TEXTO SELECIONADO
* * * * * * * * *

A rua ainda pulsa

 

Numa sociedade que vive na lógica das academias e dos condomínios, usar os espaços públicos para praticar esporte é resistir. Coloca o tênis, uma roupa confortável e vem com a gente tomar o que é seu

Lia Bock

“A gente tem que ser resistência pra no futuro ser liberdade. Tem que ocupar praça, parque e levar coisas boas pras pessoas.” É com esse discurso apaixonado que Rafael Amaral, 32 anos, puxa a galera para a Praça Horácio Sabino, onde pratica slackline. Dando pirueta sob uma corda bamba, ele, os amigos e quem mais colar hipnotizam os frequentadores da praça recém-reformada na região do Sumaré, em São Paulo.

Na metrópole onde a paisagem é tomada por carros de vidro escuro que parecem não levar ninguém e o concreto se estende do chão em que pisamos ao topo dos arranha-céus, ocupar a cidade com a presença humana é resistir. E desde 2012, Rafael e a equipe Slack Alves resistem. Composta por nove atletas, a Slack faz das praças centros de treinamento e convida os passantes, muitas vezes mergulhados em seus próprios celulares, a viver a rua, a usar a rua, a suar na rua.

E se por um lado o crescimento rápido e desorganizado das cidades nos colocou no olho do caos urbano, a boa notícia é que a disrupção desse modelo se tornou um caminho inevitável — e, assim como Rafael, cada vez mais gente se apropria de espaços públicos trazendo vida e promovendo uma quebra na rotina mecânica que nos consome.

Para Renato Cymbalista, urbanista e professor do Departamento de História da Arquitetura e Estética do Projeto da FAU-USP, iniciativas como a do Slake Alves buscam devolver os espaços públicos para os seres humanos. “Sou a favor de tudo o que caminha no sentido de pegar de volta dos automóveis os nossos espaços, nem que seja por algumas horas nos fins de semana. Parece pouco, mas já pode ser um embrião de movimentos mais ousados no futuro.” Essa espécie de subversão do espaço público é o que acontece na avenida Paulista e no minhocão aos domingos. De forma barata e imediata o poder público transforma um espaço feito para os carros em parques urbanos.

 

Cidade para carros?

* * * * * * * * *

DADOS FORNECIDOS
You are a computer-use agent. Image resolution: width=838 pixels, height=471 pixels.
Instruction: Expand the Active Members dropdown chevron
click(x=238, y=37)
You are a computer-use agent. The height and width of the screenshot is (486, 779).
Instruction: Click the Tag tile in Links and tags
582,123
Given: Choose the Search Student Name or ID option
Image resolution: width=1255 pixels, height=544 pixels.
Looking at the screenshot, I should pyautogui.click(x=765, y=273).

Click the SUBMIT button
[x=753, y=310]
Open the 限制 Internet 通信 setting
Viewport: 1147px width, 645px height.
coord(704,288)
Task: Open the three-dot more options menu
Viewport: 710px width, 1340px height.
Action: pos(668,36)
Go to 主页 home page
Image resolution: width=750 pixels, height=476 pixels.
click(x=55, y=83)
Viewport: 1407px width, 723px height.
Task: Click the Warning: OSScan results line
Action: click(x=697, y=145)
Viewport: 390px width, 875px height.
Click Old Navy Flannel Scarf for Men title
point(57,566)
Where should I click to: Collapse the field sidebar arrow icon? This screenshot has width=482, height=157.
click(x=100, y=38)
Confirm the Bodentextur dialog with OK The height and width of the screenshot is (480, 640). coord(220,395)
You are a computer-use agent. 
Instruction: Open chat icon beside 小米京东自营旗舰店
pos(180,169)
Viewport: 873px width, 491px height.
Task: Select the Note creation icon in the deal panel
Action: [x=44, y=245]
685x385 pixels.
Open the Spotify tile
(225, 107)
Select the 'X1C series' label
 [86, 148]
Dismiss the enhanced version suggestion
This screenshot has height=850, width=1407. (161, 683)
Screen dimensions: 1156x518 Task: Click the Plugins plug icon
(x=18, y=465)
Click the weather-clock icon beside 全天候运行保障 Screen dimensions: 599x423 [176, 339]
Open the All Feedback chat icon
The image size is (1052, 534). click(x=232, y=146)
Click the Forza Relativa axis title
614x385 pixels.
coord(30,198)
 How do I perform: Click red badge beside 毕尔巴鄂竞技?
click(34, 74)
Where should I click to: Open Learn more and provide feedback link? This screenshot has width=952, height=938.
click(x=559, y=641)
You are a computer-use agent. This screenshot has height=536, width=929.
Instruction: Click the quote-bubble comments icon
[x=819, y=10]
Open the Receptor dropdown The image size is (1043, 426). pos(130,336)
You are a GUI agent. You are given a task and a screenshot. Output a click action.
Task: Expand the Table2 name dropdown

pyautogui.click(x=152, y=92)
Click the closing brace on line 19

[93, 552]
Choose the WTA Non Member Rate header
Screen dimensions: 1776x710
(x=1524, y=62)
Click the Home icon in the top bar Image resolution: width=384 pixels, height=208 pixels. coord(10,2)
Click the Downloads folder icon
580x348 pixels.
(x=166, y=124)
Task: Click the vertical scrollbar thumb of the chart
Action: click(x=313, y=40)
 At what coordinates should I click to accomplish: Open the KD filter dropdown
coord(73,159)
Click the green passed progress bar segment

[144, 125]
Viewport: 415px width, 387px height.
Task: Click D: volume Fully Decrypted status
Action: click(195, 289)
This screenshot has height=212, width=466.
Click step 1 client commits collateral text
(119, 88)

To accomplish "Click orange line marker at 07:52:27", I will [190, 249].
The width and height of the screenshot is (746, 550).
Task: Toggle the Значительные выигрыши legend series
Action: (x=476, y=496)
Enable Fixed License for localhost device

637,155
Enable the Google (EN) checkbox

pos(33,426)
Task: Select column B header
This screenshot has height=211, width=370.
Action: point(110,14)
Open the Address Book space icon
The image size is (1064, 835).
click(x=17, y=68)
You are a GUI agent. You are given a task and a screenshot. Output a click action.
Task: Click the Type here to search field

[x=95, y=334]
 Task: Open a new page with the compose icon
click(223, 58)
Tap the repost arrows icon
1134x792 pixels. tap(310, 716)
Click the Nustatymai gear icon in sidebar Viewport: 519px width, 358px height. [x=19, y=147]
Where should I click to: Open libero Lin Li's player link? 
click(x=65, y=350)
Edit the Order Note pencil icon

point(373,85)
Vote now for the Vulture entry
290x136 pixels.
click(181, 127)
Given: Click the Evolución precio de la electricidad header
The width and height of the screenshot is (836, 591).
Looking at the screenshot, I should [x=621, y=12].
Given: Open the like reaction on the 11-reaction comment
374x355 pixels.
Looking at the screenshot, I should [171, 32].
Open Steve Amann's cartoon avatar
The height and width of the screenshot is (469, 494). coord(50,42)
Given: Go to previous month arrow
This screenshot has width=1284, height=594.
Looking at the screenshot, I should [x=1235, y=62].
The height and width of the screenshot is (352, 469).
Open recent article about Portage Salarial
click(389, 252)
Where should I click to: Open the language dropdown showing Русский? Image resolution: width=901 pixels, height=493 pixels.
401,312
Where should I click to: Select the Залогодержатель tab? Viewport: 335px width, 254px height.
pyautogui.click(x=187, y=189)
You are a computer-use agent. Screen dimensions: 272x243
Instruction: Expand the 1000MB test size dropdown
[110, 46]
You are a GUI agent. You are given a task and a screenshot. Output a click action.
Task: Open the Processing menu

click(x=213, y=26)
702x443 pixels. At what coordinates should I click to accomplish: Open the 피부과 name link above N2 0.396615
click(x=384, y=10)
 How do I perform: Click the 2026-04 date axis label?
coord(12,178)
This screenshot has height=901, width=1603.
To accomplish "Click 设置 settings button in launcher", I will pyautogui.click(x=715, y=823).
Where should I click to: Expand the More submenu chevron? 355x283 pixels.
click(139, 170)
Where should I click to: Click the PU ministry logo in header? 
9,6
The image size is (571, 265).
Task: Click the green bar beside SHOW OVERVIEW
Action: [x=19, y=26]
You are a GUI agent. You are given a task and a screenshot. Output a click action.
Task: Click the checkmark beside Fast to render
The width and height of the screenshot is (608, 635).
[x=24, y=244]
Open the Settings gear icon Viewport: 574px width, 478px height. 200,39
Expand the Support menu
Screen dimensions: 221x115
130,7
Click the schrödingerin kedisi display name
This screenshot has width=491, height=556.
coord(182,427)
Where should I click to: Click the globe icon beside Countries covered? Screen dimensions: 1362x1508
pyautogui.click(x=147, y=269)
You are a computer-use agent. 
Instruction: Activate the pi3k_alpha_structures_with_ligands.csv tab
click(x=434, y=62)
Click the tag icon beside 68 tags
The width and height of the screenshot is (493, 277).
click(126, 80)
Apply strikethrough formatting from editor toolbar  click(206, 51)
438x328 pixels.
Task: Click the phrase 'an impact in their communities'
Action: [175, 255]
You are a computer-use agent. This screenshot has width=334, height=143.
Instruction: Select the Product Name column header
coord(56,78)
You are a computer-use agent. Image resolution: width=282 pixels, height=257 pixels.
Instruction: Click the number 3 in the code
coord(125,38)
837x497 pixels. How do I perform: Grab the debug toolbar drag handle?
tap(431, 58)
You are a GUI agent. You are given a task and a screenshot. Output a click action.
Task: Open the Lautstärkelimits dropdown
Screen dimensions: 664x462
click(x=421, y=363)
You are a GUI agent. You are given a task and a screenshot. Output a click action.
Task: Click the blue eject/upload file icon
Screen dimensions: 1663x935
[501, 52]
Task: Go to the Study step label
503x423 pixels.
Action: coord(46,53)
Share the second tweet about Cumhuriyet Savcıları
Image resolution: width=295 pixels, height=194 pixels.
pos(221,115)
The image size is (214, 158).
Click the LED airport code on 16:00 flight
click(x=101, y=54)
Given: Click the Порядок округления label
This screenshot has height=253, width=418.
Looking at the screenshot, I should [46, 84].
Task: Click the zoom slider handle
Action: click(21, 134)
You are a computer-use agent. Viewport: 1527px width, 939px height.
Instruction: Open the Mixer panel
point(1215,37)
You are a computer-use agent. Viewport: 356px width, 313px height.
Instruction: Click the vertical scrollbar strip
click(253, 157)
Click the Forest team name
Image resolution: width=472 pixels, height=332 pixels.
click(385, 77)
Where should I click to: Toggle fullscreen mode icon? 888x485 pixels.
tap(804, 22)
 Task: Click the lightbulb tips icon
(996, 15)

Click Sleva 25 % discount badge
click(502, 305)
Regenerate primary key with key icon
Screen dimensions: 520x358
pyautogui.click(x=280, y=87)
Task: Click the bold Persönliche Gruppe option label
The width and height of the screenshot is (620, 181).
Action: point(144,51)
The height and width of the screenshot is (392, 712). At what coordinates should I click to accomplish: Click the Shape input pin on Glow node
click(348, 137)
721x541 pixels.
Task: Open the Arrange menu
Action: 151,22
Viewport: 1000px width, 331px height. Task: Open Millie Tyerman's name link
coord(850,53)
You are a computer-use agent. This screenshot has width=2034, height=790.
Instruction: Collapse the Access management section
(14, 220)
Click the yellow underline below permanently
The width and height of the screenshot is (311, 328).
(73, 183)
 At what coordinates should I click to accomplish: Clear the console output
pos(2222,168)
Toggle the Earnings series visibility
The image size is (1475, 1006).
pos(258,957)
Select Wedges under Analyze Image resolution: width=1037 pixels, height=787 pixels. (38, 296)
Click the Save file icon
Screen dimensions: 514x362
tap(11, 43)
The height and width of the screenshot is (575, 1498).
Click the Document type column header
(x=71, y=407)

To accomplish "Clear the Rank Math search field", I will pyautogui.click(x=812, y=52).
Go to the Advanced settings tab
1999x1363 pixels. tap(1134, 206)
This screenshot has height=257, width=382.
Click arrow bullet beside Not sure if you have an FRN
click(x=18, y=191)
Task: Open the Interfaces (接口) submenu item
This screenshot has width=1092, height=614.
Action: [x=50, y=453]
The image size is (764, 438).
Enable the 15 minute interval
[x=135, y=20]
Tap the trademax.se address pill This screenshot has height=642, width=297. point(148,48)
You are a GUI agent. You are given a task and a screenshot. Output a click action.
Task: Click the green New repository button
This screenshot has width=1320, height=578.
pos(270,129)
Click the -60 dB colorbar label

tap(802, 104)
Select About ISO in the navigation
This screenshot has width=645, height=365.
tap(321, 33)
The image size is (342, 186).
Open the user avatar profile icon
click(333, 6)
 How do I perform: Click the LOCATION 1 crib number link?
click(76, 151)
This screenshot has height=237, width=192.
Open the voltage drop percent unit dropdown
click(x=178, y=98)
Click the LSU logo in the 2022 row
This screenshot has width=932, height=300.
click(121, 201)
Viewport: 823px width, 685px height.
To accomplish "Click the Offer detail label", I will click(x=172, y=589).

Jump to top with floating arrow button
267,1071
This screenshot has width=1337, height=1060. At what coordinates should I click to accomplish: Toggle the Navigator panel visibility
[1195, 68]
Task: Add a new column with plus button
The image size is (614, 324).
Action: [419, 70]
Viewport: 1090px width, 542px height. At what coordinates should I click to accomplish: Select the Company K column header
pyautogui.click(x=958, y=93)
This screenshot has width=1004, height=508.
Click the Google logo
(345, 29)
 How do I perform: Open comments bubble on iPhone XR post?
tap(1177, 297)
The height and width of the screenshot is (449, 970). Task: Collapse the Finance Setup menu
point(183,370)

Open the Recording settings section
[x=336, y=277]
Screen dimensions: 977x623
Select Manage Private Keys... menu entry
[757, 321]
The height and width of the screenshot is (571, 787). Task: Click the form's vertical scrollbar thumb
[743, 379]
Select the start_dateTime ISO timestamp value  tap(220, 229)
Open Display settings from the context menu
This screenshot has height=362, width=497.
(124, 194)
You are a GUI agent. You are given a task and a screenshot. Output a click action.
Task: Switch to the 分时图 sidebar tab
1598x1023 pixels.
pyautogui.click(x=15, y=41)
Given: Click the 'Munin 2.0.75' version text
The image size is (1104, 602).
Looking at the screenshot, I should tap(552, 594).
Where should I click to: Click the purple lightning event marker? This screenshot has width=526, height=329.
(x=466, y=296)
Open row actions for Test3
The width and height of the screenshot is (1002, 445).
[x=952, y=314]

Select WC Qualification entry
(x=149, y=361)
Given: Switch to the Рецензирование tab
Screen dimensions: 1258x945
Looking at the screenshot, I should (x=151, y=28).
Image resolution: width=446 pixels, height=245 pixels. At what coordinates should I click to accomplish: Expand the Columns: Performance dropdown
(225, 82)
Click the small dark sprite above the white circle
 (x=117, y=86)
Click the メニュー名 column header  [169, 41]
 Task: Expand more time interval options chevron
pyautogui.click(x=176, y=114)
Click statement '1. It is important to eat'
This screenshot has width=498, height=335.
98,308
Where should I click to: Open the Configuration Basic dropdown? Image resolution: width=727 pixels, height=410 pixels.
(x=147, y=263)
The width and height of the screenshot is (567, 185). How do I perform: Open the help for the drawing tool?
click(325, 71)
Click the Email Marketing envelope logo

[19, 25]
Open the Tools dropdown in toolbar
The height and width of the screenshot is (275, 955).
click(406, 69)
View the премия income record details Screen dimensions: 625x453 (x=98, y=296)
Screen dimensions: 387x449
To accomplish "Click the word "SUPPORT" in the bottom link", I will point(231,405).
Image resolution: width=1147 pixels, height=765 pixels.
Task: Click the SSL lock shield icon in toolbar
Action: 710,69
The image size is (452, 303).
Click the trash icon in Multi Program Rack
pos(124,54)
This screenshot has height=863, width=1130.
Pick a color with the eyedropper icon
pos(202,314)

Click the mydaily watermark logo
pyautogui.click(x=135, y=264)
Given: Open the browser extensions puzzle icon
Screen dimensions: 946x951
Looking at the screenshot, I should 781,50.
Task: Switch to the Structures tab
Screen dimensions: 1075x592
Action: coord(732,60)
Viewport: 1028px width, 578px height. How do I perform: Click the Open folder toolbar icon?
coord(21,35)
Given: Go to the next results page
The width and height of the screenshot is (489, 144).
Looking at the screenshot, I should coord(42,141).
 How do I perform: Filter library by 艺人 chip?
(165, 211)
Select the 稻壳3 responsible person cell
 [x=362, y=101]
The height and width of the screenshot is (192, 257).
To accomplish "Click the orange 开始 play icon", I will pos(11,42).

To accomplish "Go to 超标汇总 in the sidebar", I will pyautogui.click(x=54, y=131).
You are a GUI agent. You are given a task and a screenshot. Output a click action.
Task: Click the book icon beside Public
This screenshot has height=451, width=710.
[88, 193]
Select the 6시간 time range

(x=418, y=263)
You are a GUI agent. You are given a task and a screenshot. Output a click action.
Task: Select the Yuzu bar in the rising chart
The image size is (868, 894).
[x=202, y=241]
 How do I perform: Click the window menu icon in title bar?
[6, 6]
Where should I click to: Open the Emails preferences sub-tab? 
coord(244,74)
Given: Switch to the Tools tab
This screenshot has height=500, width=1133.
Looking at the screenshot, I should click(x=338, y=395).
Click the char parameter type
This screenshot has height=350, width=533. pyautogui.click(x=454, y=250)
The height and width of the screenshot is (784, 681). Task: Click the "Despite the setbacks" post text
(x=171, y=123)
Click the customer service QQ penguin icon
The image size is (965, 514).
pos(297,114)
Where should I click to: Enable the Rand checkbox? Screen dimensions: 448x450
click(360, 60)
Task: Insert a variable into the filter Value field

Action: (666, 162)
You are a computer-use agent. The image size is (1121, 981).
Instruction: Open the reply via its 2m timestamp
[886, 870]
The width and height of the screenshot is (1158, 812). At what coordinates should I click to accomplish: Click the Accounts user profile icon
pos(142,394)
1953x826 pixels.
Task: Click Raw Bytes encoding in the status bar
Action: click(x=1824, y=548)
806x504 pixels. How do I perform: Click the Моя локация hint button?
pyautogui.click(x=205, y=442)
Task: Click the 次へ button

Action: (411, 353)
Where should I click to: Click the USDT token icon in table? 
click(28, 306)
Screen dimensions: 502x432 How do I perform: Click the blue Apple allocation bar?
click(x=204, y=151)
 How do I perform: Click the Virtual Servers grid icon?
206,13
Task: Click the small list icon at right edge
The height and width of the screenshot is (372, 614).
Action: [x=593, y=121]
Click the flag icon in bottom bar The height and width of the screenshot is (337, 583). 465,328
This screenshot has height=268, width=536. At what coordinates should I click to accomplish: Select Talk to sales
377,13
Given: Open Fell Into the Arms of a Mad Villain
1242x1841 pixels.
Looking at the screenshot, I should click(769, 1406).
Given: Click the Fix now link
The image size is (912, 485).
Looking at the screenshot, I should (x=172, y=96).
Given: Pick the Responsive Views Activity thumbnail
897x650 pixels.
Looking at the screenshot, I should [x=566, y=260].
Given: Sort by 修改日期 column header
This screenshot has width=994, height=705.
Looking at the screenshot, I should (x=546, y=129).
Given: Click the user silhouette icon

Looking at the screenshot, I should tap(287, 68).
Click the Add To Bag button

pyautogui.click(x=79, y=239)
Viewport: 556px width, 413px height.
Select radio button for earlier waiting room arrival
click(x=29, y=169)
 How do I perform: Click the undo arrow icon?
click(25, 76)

* * * * * * * * *

ENUNCIADO
Dê continuidade ao texto sobre a prática de esporte nos espaços públicos de São Paulo, começando logo após a última linha dele.

RESPOSTA
Cymbalista destaca que, desde a década de 1960, a cidade vem entregando grandes espaços para os veículos. E dados do Denatran mostram como a motorização é um movimento ainda com bastante força: num período de dez anos, a frota do estado de São Paulo passou de 15 milhões de veículos, em 2006, para 28,3 milhões, em dezembro de 2016. Só na capital, o número chegou a 7,8 milhões de automóveis. É nesse contexto que Cymbalista frisa que a participação da sociedade é fundamental para pressionar o Estado por mais e melhores espaços, bem como para aprimorar a gestão dos que já existem.

                  E se você acha que essa é uma briga perdida, pode se inspirar na história de Carlos Roberto Junqueira Cardozo, 39, o Betão. Ex-jogador profissional de basquetebol e hoje coordenador técnico da Associação Nacional de Basquete 3×3 (ANB3x3). Nascido nas ruas de Nova York, o esporte é pura resistência. “Sua origem vem do basquete improvisado na rua, onde as pessoas que não têm quadra para jogar usam tabelas em muros, árvores e postes”, conta. Betão é um dos precursores da modalidade no Brasil e incentiva essa tomada do espaço público para a prática esportiva: “O esporte é um dos segmentos mais desvalorizados pelo poder público. Mas, mesmo sem estrutura, a galera continua jogando e praticando embaixo de viadutos, em praças e parques. Tem que fazer isso mesmo”.

O 3×3 é praticado com três jogadores em cada time, todos arremessando na mesma cesta, em uma quadra com metade da dimensão da de basquetebol tradicional, e é prova de que o que nasce na rua pode dominar o mundo: este ano o esporte foi anunciado como parte do Programa Olímpico. E muita gente que estava ali só pra se divertir, agora sonha com o pódio em Tóquio em 2020.

Em São Paulo, há uma quadra oficial de basquete 3×3 no Parque do Brás, localizado na região centro-leste da cidade. Revitalizado em parceria com o TNT Lab, ela sedia os torneios da ANB e também dá suporte para o lazer da população local.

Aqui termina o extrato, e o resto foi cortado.